Enthusiasmuskolumne

Diesmal: Das beste Medium der Welt der Woche


Klaus Nüchtern
Feuilleton | aus FALTER 22/09 vom 27.05.2009

Blättern unterm Blätterdach

Ooh! Wow!! Geiiill!!!" Es passiert nicht gerade oft, dass ich bewundernde Ausrufe aus der innovationsfetischistischen Gadgetologenecke ernte. Das Geohe und Gewowe verdankt sich dem Umstand, dass ich jetzt ein E-Book habe - das portable reader system PRS-505 von Sony. Der E-Reader (so der Rufname) ist ein bisschen breiter als ein Band der Bibliothek Suhrkamp, dafür im Rücken deutlich schmäler. Er passt in jede Herrenhandtasche, und in der haben dadurch ganze Bibliotheken Platz - angeblich bis zu 13.000 E-Books. Auch wochenlange Urlaube auf einsamen Inseln kann man jetzt also mit einem Lektüregewicht von 250 Gramm bestreiten. Zurzeit führe ich etwa eine Joseph-Roth-Werkausgabe und Clemens J. Setz' 700-Seiten-Schwarte "Die Frequenzen" (Residenz) spazieren, von der sich in der U-Bahn immer wieder bequem ein paar Seiten weglesen lassen.

Lieber als in der U-Bahn lese ich indes im Gastgarten, zu dem ich mit dem City-Comfort-Bike anreise. Auf dem Gepäckträger hat nicht nur eine Herrenhand-, sondern sogar eine Umhängetasche Platz, in die wiederum locker ein Feldstecher und die analoge Ausgabe der "Frequenzen" passen.

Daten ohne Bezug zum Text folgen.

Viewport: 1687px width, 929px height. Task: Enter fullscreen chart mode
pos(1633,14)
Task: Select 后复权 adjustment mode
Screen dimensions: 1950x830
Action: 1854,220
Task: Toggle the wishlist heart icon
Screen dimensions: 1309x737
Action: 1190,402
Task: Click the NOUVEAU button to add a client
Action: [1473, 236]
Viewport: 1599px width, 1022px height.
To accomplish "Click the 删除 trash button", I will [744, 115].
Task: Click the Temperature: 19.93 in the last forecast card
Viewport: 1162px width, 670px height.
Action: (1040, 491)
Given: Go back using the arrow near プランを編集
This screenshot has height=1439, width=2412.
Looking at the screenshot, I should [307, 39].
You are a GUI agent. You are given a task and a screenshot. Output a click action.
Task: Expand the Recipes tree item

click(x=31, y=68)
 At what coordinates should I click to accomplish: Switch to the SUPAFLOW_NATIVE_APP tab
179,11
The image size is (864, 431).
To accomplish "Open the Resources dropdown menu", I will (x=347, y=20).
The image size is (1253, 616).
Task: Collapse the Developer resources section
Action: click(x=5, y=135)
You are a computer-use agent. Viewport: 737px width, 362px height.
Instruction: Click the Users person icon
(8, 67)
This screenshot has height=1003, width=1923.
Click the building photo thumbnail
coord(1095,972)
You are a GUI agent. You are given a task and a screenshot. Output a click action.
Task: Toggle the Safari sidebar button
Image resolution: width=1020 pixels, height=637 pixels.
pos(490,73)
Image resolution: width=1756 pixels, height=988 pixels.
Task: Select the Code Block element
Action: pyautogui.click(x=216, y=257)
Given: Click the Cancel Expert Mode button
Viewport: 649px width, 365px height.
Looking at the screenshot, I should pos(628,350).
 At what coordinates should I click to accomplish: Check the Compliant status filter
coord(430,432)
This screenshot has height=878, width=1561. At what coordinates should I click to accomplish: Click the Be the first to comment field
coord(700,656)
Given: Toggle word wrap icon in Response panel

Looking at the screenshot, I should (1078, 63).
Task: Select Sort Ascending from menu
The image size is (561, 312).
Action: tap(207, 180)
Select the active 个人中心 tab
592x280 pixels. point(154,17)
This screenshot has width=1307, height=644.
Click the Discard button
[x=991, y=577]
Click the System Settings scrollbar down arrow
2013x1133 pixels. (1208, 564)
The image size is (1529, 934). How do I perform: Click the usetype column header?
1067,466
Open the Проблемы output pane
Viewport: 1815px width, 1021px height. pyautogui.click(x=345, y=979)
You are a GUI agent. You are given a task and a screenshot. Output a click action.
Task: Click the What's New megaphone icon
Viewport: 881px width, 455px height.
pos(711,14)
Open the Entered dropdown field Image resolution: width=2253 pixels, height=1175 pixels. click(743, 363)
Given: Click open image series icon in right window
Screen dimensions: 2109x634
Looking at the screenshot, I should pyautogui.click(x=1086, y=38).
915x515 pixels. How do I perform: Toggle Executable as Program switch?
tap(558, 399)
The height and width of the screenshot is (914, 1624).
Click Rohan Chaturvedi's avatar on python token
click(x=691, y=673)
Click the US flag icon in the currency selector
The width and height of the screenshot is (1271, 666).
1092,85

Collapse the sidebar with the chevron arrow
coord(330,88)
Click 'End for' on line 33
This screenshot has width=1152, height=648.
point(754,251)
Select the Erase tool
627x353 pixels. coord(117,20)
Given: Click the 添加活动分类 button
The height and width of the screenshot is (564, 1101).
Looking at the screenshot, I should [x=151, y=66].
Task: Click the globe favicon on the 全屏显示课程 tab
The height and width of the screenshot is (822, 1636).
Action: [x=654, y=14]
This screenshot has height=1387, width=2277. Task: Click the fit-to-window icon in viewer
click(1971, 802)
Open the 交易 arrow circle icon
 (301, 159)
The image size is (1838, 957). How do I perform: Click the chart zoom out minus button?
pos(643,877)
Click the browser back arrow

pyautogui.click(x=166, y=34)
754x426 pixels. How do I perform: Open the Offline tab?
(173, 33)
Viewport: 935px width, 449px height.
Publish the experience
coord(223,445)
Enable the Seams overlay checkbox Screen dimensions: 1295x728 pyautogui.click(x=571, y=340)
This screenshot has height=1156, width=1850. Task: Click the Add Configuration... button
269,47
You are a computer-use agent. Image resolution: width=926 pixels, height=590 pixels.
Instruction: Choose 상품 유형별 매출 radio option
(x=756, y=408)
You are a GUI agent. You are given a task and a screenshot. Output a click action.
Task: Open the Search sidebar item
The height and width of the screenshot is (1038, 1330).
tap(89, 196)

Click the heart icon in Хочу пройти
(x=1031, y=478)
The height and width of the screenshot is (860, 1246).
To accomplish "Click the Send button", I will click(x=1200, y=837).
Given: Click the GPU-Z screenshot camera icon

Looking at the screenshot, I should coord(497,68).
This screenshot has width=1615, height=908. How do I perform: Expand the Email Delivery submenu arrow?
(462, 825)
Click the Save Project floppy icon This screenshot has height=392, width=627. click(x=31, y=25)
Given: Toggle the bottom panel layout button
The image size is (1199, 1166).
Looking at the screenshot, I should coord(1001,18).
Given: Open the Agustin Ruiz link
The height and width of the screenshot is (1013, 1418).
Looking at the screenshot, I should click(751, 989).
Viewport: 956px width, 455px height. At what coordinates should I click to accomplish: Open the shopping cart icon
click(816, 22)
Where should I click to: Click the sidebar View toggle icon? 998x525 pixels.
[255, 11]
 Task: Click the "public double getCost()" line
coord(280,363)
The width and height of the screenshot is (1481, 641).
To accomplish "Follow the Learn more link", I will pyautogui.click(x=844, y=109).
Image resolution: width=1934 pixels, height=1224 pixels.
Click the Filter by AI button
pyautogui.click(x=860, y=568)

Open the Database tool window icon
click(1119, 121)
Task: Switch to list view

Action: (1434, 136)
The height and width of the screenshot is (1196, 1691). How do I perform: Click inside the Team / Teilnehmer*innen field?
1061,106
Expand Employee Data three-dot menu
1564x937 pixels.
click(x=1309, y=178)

Es ist hier nicht der Platz, die literarischen Qualitäten des Buchs zu erörtern, aber als physisches Objekt ist es ein geiles Gerät: Von solider Schwere, liegt es sehr angenehm in der Hand, Satzspiegel und Papier, beide tadellos, garantieren leichte Lesbarkeit auch bei härtester Sonneneinstrahlung. Der grellgelbe, mit dem Lesebändchen korrespondierende Rand erinnert ein wenig an die poppinken Ausgaben der prächtigen Rowohlt-Reihe "das neue buch", anders ausgedrückt: Das Teil sieht einfach scharf aus!

Bleibt man im E-Book eigentlich immer auf Seite eins, so kann man im analogen Buch zügig Raumgewinn machen. Das Blättern evoziert Geräusche und Gerüche, die sich harmonisch ins Wispern des Zwergahorns fügen. "Nemma no ans?" "Aber immer!" Bier und Buch gehen gut zusammen. E-Reader ist eher Aperol-Spritzer.